Offenkundig werden Gesetzeslücken ausgenutzt. Das zunächst legale Instrument der "Werkverträge" wird zur Umgehung von Tarifen genutzt. Konkret: Mit osteuropäischen Subunternehmen werden "Werkverträge" geschlossen. Sie verrichten bestimmte Gewerke, die ein Produktionsbetrieb fremdvergibt. Immer wieder höre ich: "Für drei Euro die Stunde", "Für 4,50 Euro die Stunde" oder sogar "100 Euro für eine 60-Stunden-Arbeitswoche".
2010 haben in Deutschland vier Millionen Menschen für einen Stundenlohn unter sieben Euro gearbeitet. Seit 2005 sind die Ausgaben der Kommunen für sogenannte Aufstocker, die trotz Arbeit in Armut leben, um 400 Prozent gestiegen. 25 Prozent der Arbeitsverhältnisse sind im Niedriglohnbereich. Existenzsichernde Löhne sind jedoch die Grundlage für eine sozial gerechte Gesellschaft!

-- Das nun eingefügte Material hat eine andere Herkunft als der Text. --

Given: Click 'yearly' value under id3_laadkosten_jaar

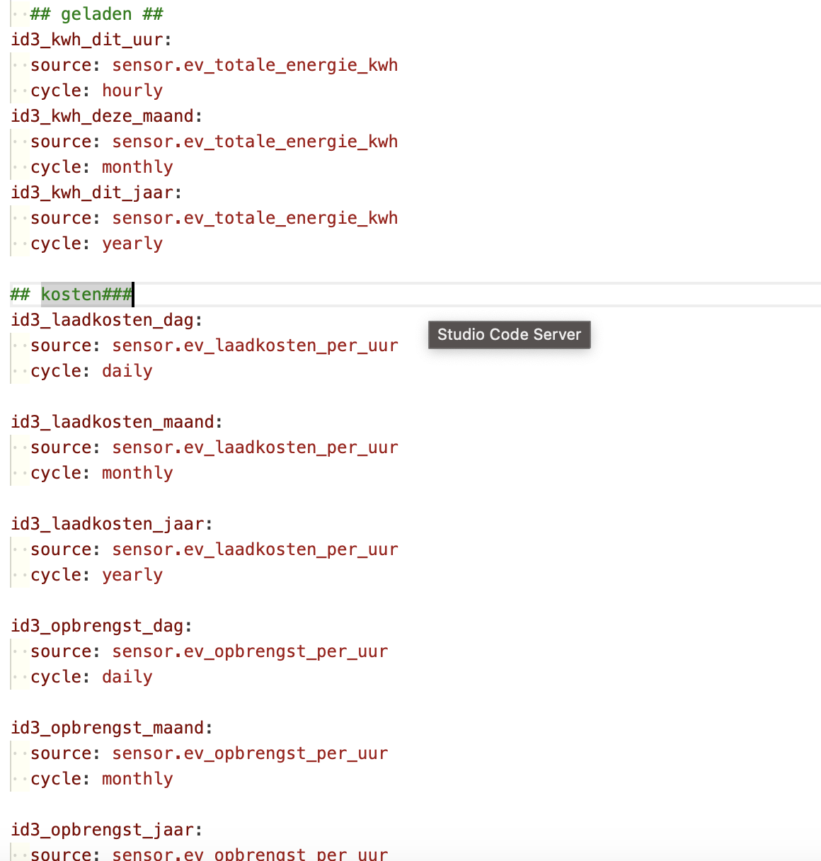Looking at the screenshot, I should pos(132,575).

Einflussreiche Stimmen fordern immer wieder Tarifautonomie ein, das "freie Spiel der Kräfte" des Arbeitsmarktes. Wer soll sich da gegenübersitzen in den Betrieben, in denen Gewerkschaften und Betriebsräte nicht zugelassen sind? Rechte und Gerechtigkeit sind nicht teilbar in dem Sinn, dass sie für einige in einer Gesellschaft gelten, für andere nicht. Deshalb sind Arbeitsverhältnisse zweiter und dritter Klasse keinesfalls hinnehmbar.

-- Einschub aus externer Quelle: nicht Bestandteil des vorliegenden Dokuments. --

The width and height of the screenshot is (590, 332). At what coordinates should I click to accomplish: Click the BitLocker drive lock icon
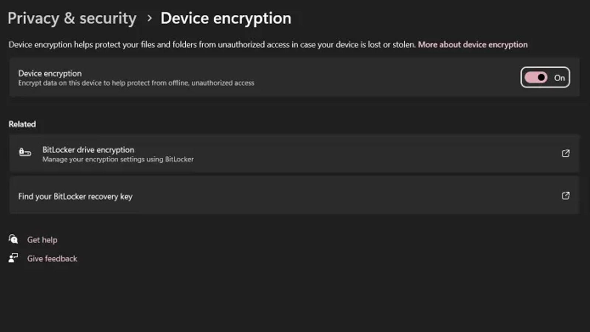[25, 152]
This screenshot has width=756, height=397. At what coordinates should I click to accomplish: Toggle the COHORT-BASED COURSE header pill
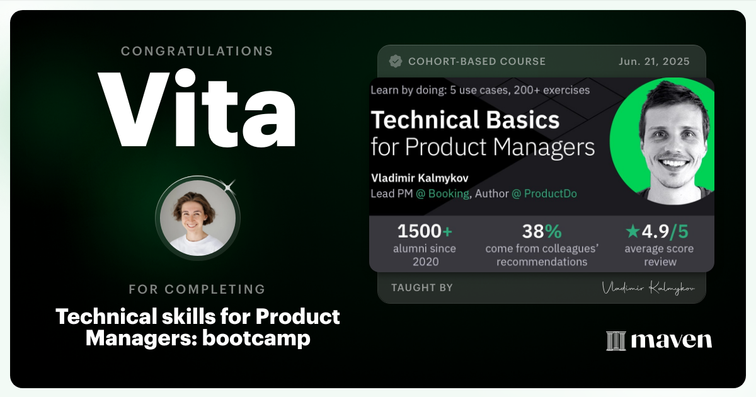469,61
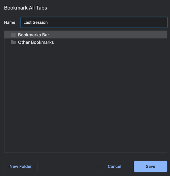Click the space left of Other Bookmarks icon

pos(7,43)
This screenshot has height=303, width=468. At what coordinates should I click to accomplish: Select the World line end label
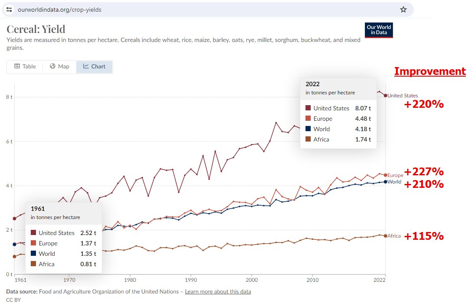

Möglicherweise fragt mancher, warum ich dies als Kirchenmann, als Vorsitzender des oldenburgischen Caritasrates, kritisiere? Nun, das ist mein, unser biblischer Auftrag: "Das geknickte Rohr zerbricht er nicht, und den glimmenden Docht löscht er nicht aus. Ja, er bringt wirklich Recht", heißt es im Alten Testament bei Jesaja. Hier droht manches Rohr zu brechen!
Rechnen nicht mitunter wirtschaftlich gesunde Unternehmen ohne Not öffentliche Mittel wie die Hartz-IV-Aufstockung und Wohngeld von vornherein in ihre Lohnkalkulation mit ein, anstatt die Leute auskömmlich zu bezahlen? Das ist Sozialbetrug! Das sind Steuergelder, unrechtmäßige Subventionen!
Seriöse Berechnungen zeigen: Eine anständige Bezahlung der Arbeiter würde den Kunden pro Kilo Fleisch nur 5,7 Cent mehr kosten. Es gibt Firmen in unserer Region, die dafür bekannt sind, dass sie ihre Mitarbeiter anständig bezahlen. Und sie spielen trotzdem in der ersten Liga des Weltmarktes mit - oder gar deshalb?
Es braucht meines Erachtens einen flächendeckenden Mindestlohn. Darüber hinaus muss gelten: Equal pay - gleicher Lohn für gleiche Arbeit am gleichen Ort.